I laugh, he’s pulling my leg… He’s not pulling my leg.
“You’re The Protector… I watched you pull a cruise ship… A cruise ship to shore using the anchor. And then just today you stood up to Hand Cannon with your shield and…”
Oh. That’s not possible… my mind scrambles for another explanation.
Pythias eyes light up and she giggles, “She is clever! I believe you mortals call it Ochams Razor.”
“All things being equal, the simplest explanation is most often the true one… Your armor? Your powers come from the armor?”
I suddenly wish very much I had his shield in my lab.
“All of them, in a way. Putting the armor on infuses me with the strength of Hercules, the speed of Mercury, etc. But the real power is the Armor. If I were ever killed, Pythia would simply find some other worthy wielder.”
How? His armor is bronze, it looks awesome, right out of Spartacus, but all the same, it’s bronze.
“Let’s pretend I believe this. There are supers who have armor besides me, though none of their armor operates without them. They’re all elementals or mentally controlling constructs they wear. You’re saying the bronze shield leaning against the mannequin is really Aegis? Like from the movie?”

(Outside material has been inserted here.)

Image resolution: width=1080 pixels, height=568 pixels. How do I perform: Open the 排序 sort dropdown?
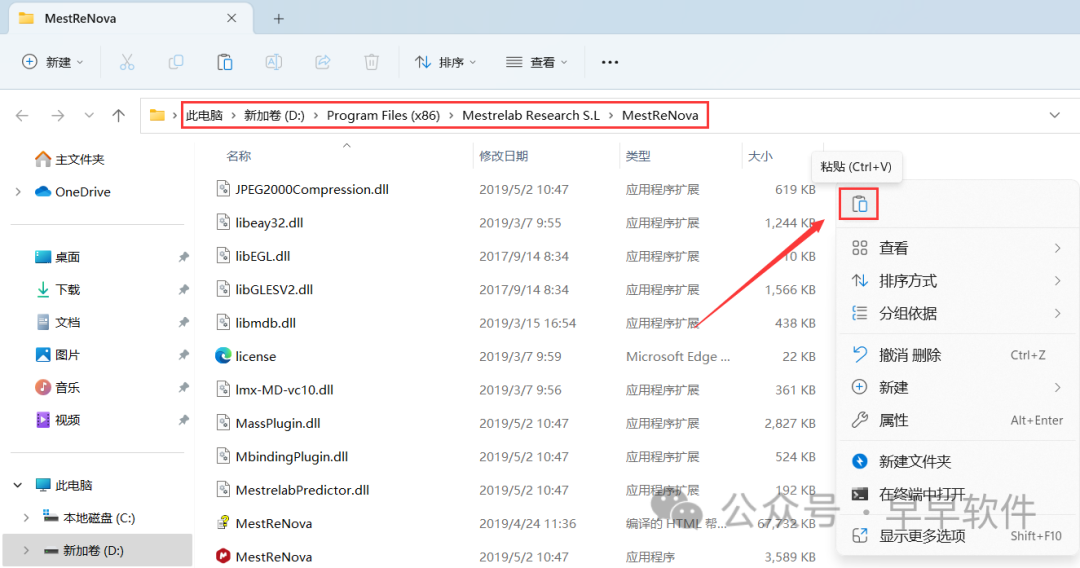point(445,62)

He smiles, “Now you’re getting it. Aegis is the shield, the breastplate belonged to Hercules, the spear was forged by Hephaestus for Achilles. The helmet was a gift to Leonidas from Athena. She granted him his wish to defend Sparta from the Persians.”
I shake my head, “Okay, okay, I get it. Ancient Greek gods and artifacts of power. Wow. Okay.” I raise my hands, “I know when I’m beat,” I grin, “Now tell me why you are sharing all this with me? The person least likely to believe any of it?”
Sydney pushes his plate aside, “Do you want to tell her or should I?”
Pythia glides over and straddles the bench beside me, looking up at me with her eyes like dark pools.
“Amelia, of all the heroes you were drawn to Sydney as a child, why?”
I open my mouth to speak when I clamp it shut. She couldn’t possibly know that… the wiggle of her eyebrow tells me she knows exactly what I was thinking. Either my telepathic defenses on the armor aren’t working, which I doubt is true, or there are some things I’m going to have to accept on faith… for now. I glance at the straw. That I like Coca-Cola would be easy enough to divine. Heck, most of this she could know through hacking or careful observation. But there is no way, at least no way I can imagine other than what she is telling me, she could know I needed a straw to drink while I’m wearing the armor. Just no way. I decide to proceed as if what they say is the truth. For now.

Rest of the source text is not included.